写一个简单的累加模板,如下:
template<typename T>
T accum(T const* beg, T const* end)
{
T total{};
while(beg != end)
{
total += * beg;
++ beg;
}
return total;
}
int main()
{
int num[] = { 1, 2, 3, 4, 5 };
std::cout << "the average value of the integer values is "
<< accum(num, num + 5) / 5
<<std::endl;
char name[] = "templates";
int length = sizeof(name) - 1;// (try to) print average character value
std::cout << "the average value of the characters in \""
<< name << "\" is "
<< accum(name, name + length) / length << std::endl;
return 0;
}
运行结果
很明显 当T为char类型是结果错误。
打印累加过程看看:
发现问题出在:
char类型的取值范围是 -128 ~ +127,
std::cout<<int(char(127))<<" "<< int(char(128)) << " " << int(char(129)) << std::endl;
输出是: 127 -128 -127
所以累加函数,当T为char类型时,T total{};
代码的需要改成 int total{}
因为char类型的数据做累加的时候太容易超出取值范围,而产生数字溢出的错误了
那怎么对char类型的数据特殊处理呢?
类似函数重载的思路,这里叫做 模板特化
#pragma once
#include<iostream>
// 特化的例子
// 首先,要写出模板的一般形式(原型)
template<typename T>
auto accum(T const* beg, T const* end)
{
T total{};
while (beg != end)
{
total += *beg;
++beg;
}
return total;
}
// 其次,我们要指定T是char时候的代码,这就是特化:
template<>
auto accum<char>(char const* beg, char const* end)
{
int total{};
while (beg != end)
{
total += *beg;
++beg;
}
return total;
}
测试:
int main()
{
int num[] = { 1, 2, 3, 4, 5 };
std::cout << "the average value of the integer values is "
<< accum(num, num + 5) / 5
<<std::endl;
char name[] = "templates";
int length = sizeof(name) - 1;// (try to) print average character value
std::cout << "the average value of the characters in \""
<< name << "\" is "
<< accum(name, name + length) / length << std::endl;
float dnum[] = { 1.1, 2.1, 3.1, 4.1, 5.1 };
std::cout << "the average value of the integer values is "
<< accum(dnum, dnum + 5) / 5.0
<< std::endl;
return 0;
}
结果:
可以看出 只有char类型的数据,调用的特化的模板
int 和double类型都调用的一般模板
这里也可以用Traits解决这个问题
#pragma once
template<typename T>
struct AccumulationTraits;
template< >
struct AccumulationTraits<char>
{
using AccT = int;
};
template<>
struct AccumulationTraits<short>
{
using AccT = int;
};
template<>
struct AccumulationTraits<int>
{
using AccT = long;
};
template<>
struct AccumulationTraits<unsigned int>
{
using AccT = unsigned long;
};
template<>
struct AccumulationTraits<float>
{
using AccT = double;
};
template<typename T>
auto accum(T const* beg, T const* end)
{
// return type is traits of the element type
using AccT = typename AccumulationTraits<T>::AccT;
// assume this actually creates a zero value
AccT total{};
while (beg != end)
{
total += *beg;
++beg;
}
return total;
}
该问题的核心解决思路是:根据不同的T ,初始化不同类型的total。
这里首先给出 模板的一般形式(原型)
template<typename T>
struct AccumulationTraits;
依次给出不同类型需要的total类型
template< >
struct AccumulationTraits<char>
{
using AccT = int;
};
假设是char类型 那么AccT 就是 int
在auto accum(T const* beg, T const* end)
函数中:
使用
using AccT = typename AccumulationTraits<T>::AccT;
获取 想要的total类型,完成累加操作
参考文献
模板元编程基础
《C++ Templates》

##############################

■ 要做的事 ■
a: 按照这篇讲模板累加的文章,char类型的取值范围是多少?
b: 下面几句话和这篇讲模板累加的文章说的一致吗?每句回答是或否,并一字不差地引用文中起决定作用的原话。
(i) 特化后的测试里,int 和 double 类型的数据用的是一般模板。
(ii) AccumulationTraits<int> 里的 AccT 是 long。
(iii) AccumulationTraits<float> 里的 AccT 是 float。
c: 这篇讲模板累加的文章里,AccumulationTraits 为哪些类型写了特化?全部列出来。

##############################

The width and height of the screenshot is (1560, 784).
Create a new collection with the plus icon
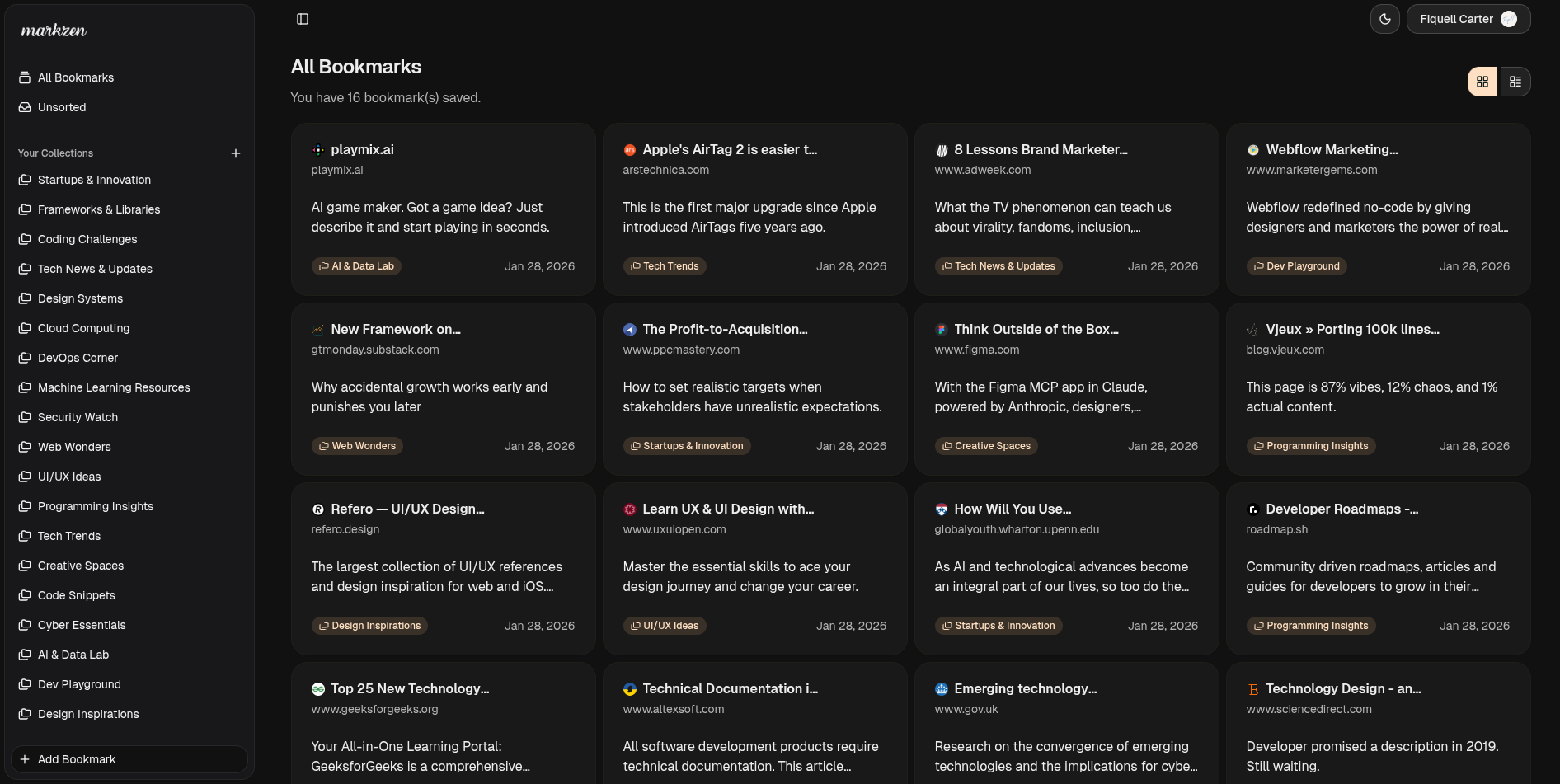click(x=236, y=153)
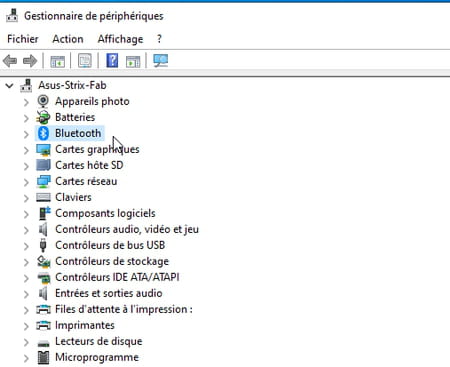Click the Back arrow toolbar icon

pyautogui.click(x=10, y=61)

##############################

■ 给出的答案 ■
a: -128 ~ +127

b:
(i) 是。"int 和double类型都调用的一般模板"
(ii) 是。"struct AccumulationTraits<int>
{
using AccT = long;"
(iii) 否。"struct AccumulationTraits<float>
{
using AccT = double;"

c: char、short、int、unsigned int、float